Local-first clinical software prototype combining on-device intelligence, anatomy-aware workflows, and an iOS-native EHR shell.
Seeds and manages patient charts, medications, appointments, clinical photos, and longitudinal encounter history directly on device with SwiftData.
Uses Apple Foundation Models for structured note generation, chart-grounded question answering, and patient-specific clinical assistance.
Ships an iOS-native EHR layout with agenda, patient dashboard, inbox, intelligence tab, chart notes, prescriptions, and supporting workflows.
Maps diagnoses, photos, and affected regions onto an interactive anatomical view so documentation and visual exam context stay connected.
Includes service-layer scaffolding for pulling clinical records from HealthKit and normalizing them into the local chart model.
Explores what dermatology and medical-device-adjacent software could look like if modern iOS capabilities replaced brittle legacy portals.
MedMod comes directly from my day job perspective. I spend my professional life around medical workflows, fragmented systems, and tools that rarely feel designed for the people actually using them. This project is my attempt to reimagine that stack as something local-first, fluid, and actually intelligent on the device in your hand.

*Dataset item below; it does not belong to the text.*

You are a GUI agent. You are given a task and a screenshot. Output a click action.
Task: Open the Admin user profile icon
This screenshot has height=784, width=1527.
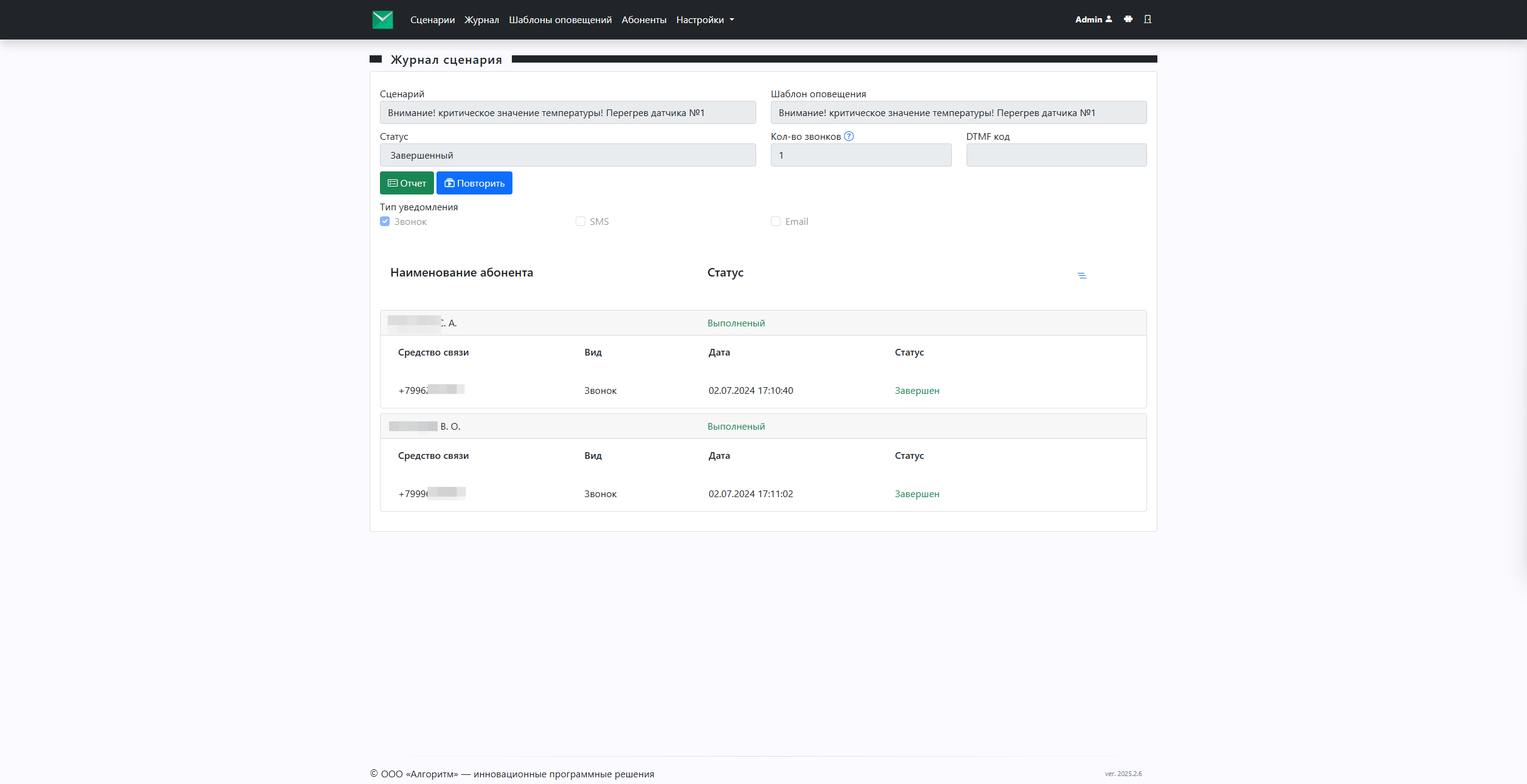tap(1109, 19)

The current implementation includes a tabbed EHR shell, seeded patient records, appointment and medication models, clinical history, chart-note scaffolding, an intelligence workspace, and anatomy-aware visualization. It is not just a visual mockup; it already models real patient objects and real encounter flows inside a functioning SwiftUI app.
MedMod bridges my clinical domain knowledge with my software work. Where LinkedOut proves full-stack AI product thinking and PlaudBlender proves Python systems architecture, MedMod shows I can translate healthcare reality into product architecture, interface design, and local AI workflows that feel native to Apple platforms.